__Task instructions__:
The answer must be an exact reprint of the lines from the one with "Open the jafissyahjafiss@gmail.com email link" through the final line of the data, with no pictures included.

__Task material__:
■ ■ ■ ■ ■ ■ ■
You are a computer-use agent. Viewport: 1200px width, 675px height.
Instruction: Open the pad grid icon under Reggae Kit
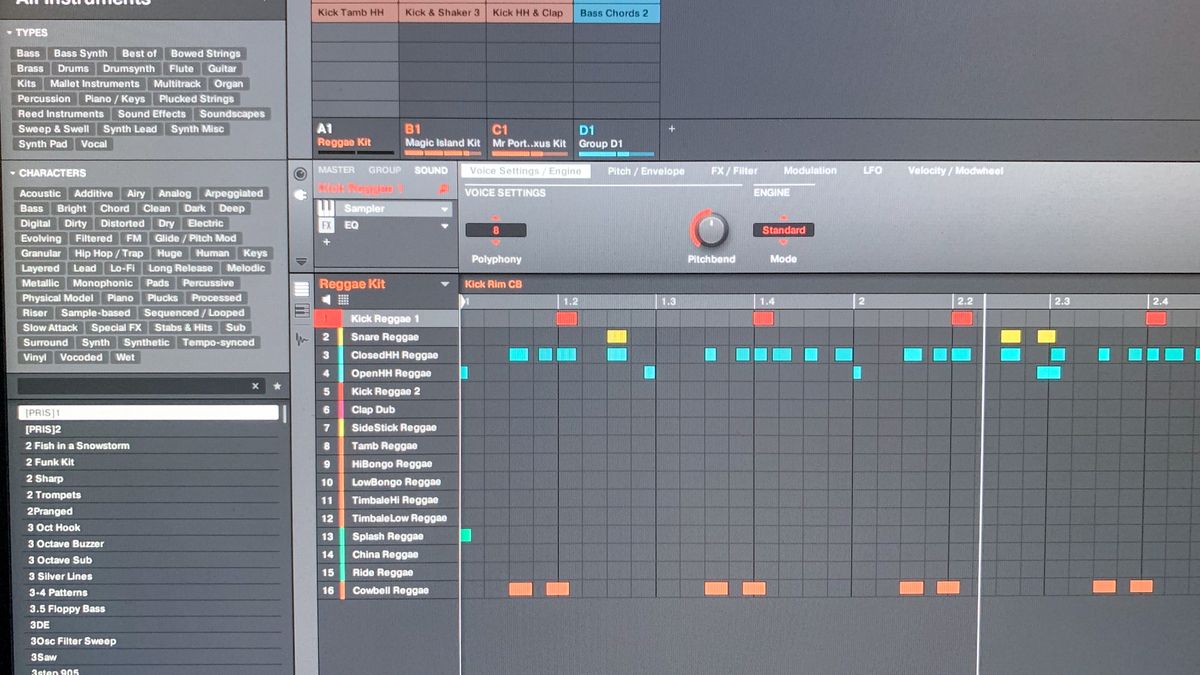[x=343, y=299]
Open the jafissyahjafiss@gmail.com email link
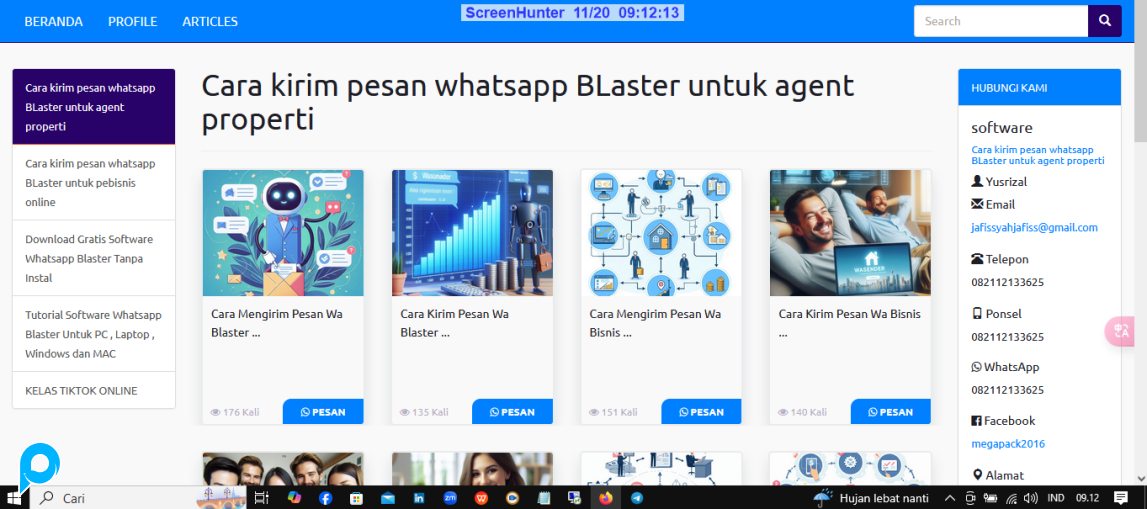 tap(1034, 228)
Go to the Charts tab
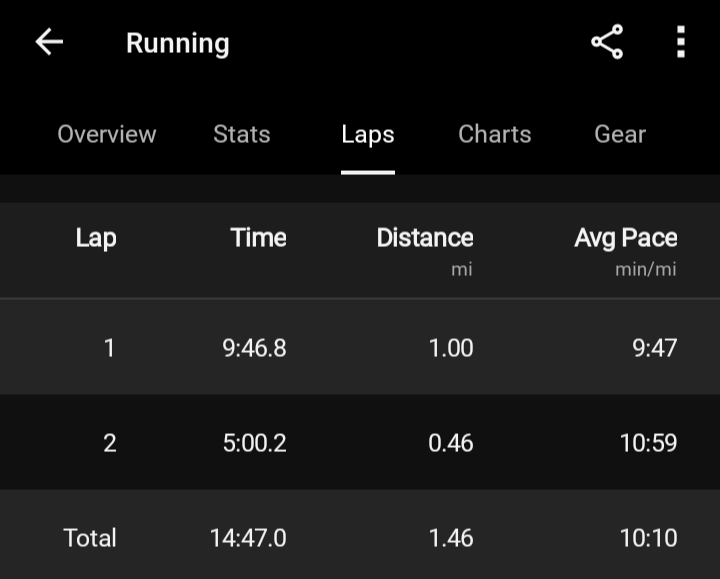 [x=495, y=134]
■ ■ ■ ■ ■ ■ ■
__Result for this task__:
Open the jafissyahjafiss@gmail.com email link
 tap(1034, 228)
Go to the Charts tab
 [x=495, y=134]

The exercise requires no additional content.